ICML2025

Double-Filter: Efficient Fine-tuning of Pre-trained Vision-Language Models via Patch&Layer Filtering

Yaoqin He, Junchen Fu, Kaiwen Zheng, Songpei Xu, Fuhai Chen, Jie Li, Joemon M. Jose, Xuri Ge

摘要

In this paper, we present a novel approach, termed Double-Filter, to "slim down" the fine-tuning process of vision-language pre-trained (VLP) models via filtering redundancies in feature inputs and architectural components.
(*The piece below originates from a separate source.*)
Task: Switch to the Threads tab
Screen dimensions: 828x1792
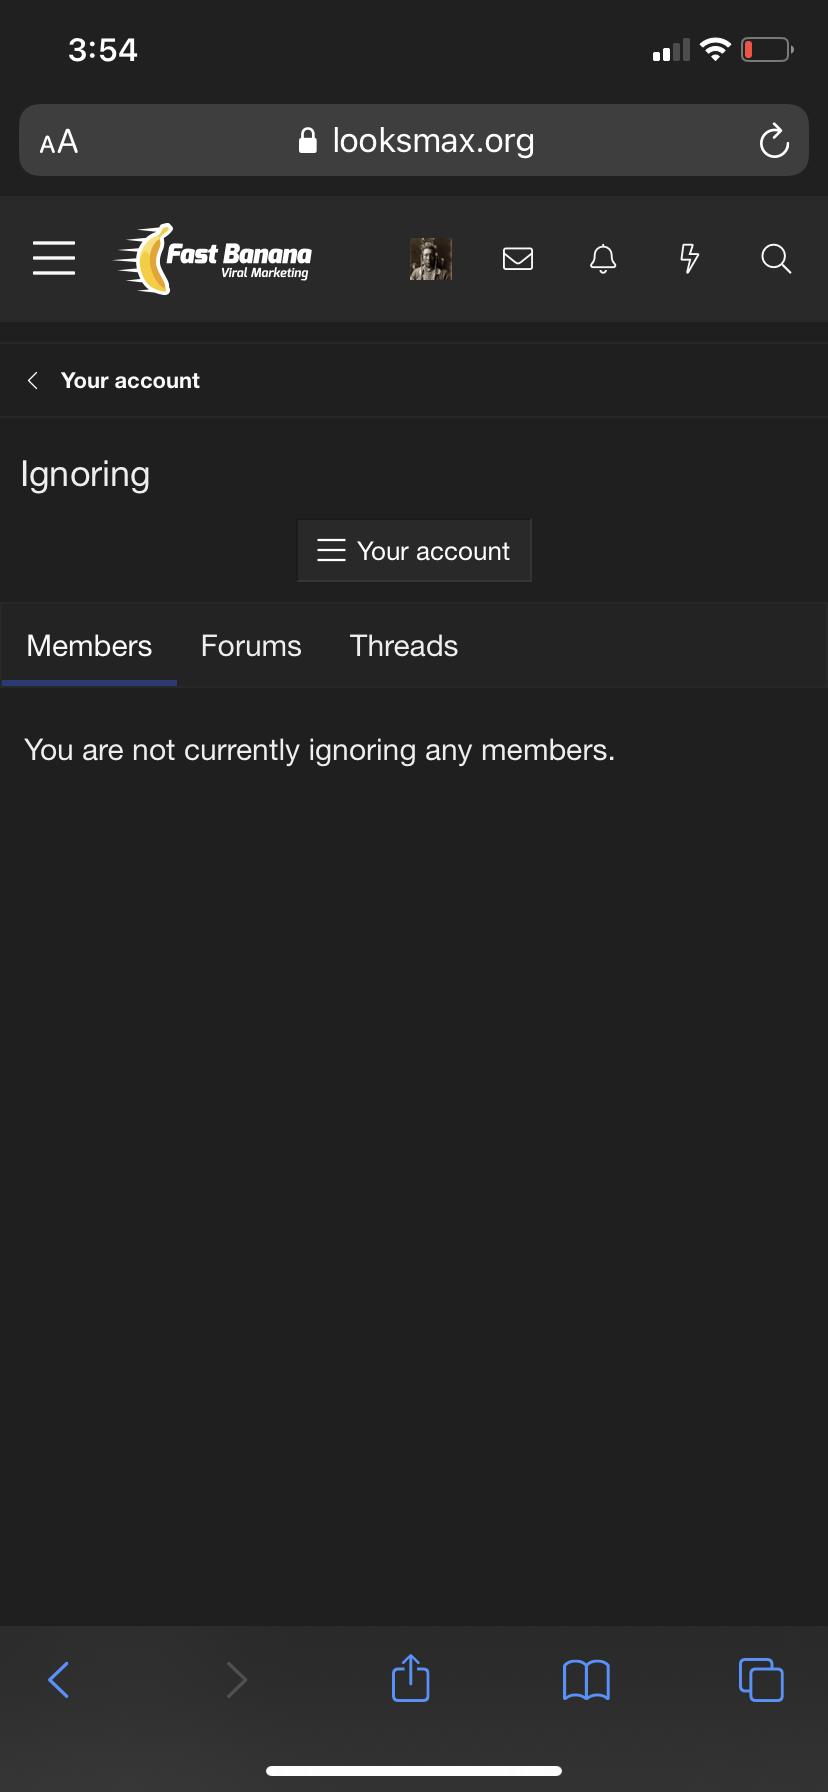Action: pyautogui.click(x=404, y=646)
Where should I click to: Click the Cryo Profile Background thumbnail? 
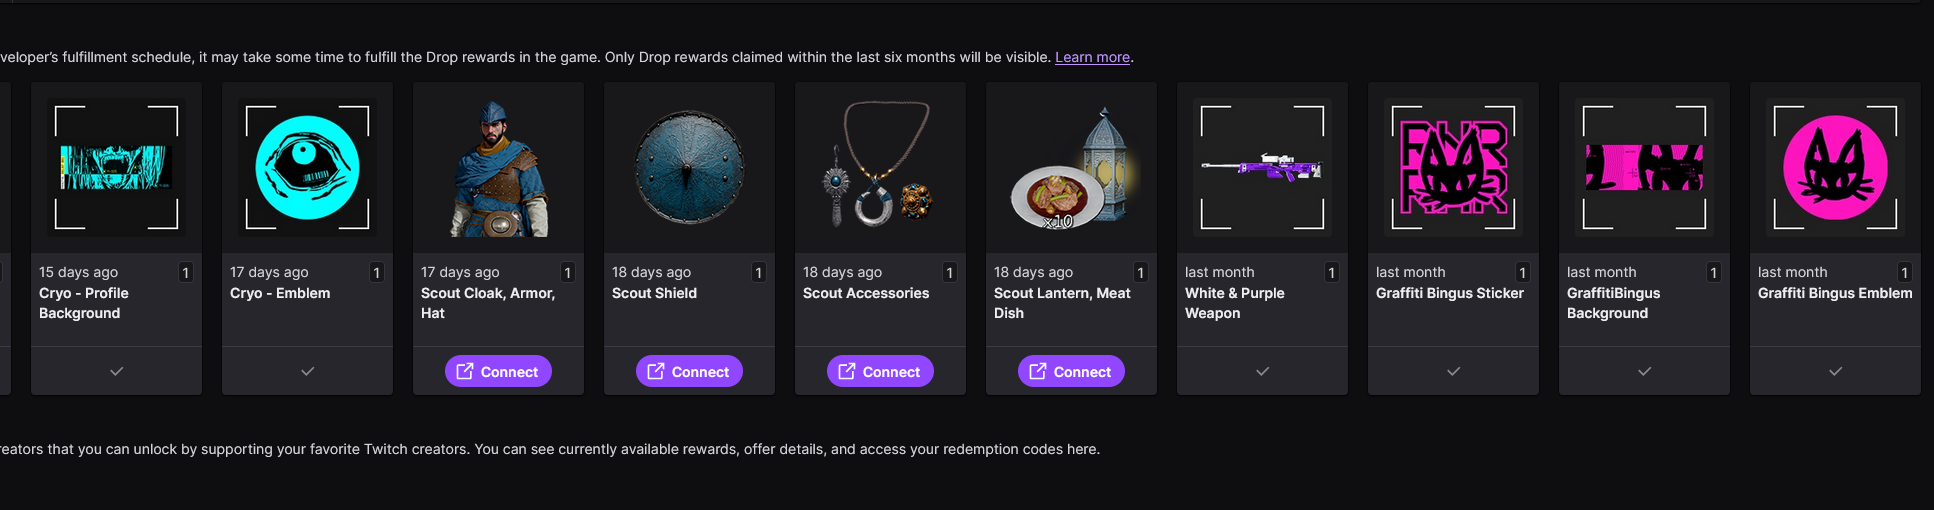point(116,167)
We enhance the fine-tuning process using two approaches. First, we develop a new patch selection method incorporating image patch filtering through background and foreground separation, followed by a refined patch selection process. Second, we design a genetic algorithm to eliminate redundant finegrained architecture layers, improving the efficiency and effectiveness of the model. The former makes patch selection semantics more comprehensive, improving inference efficiency while ensuring semantic representation. The latter's fine-grained layer filter removes architectural redundancy to the extent possible and mitigates the impact on performance. Experimental results demonstrate that the proposed Double-Filter achieves superior efficiency of model fine-tuning and maintains competitive performance compared with the advanced efficient fine-tuning methods on three downstream tasks, VQA, NLVR and Retrieval. In addition, it has been proven to be effective under METER and ViLT VLP models.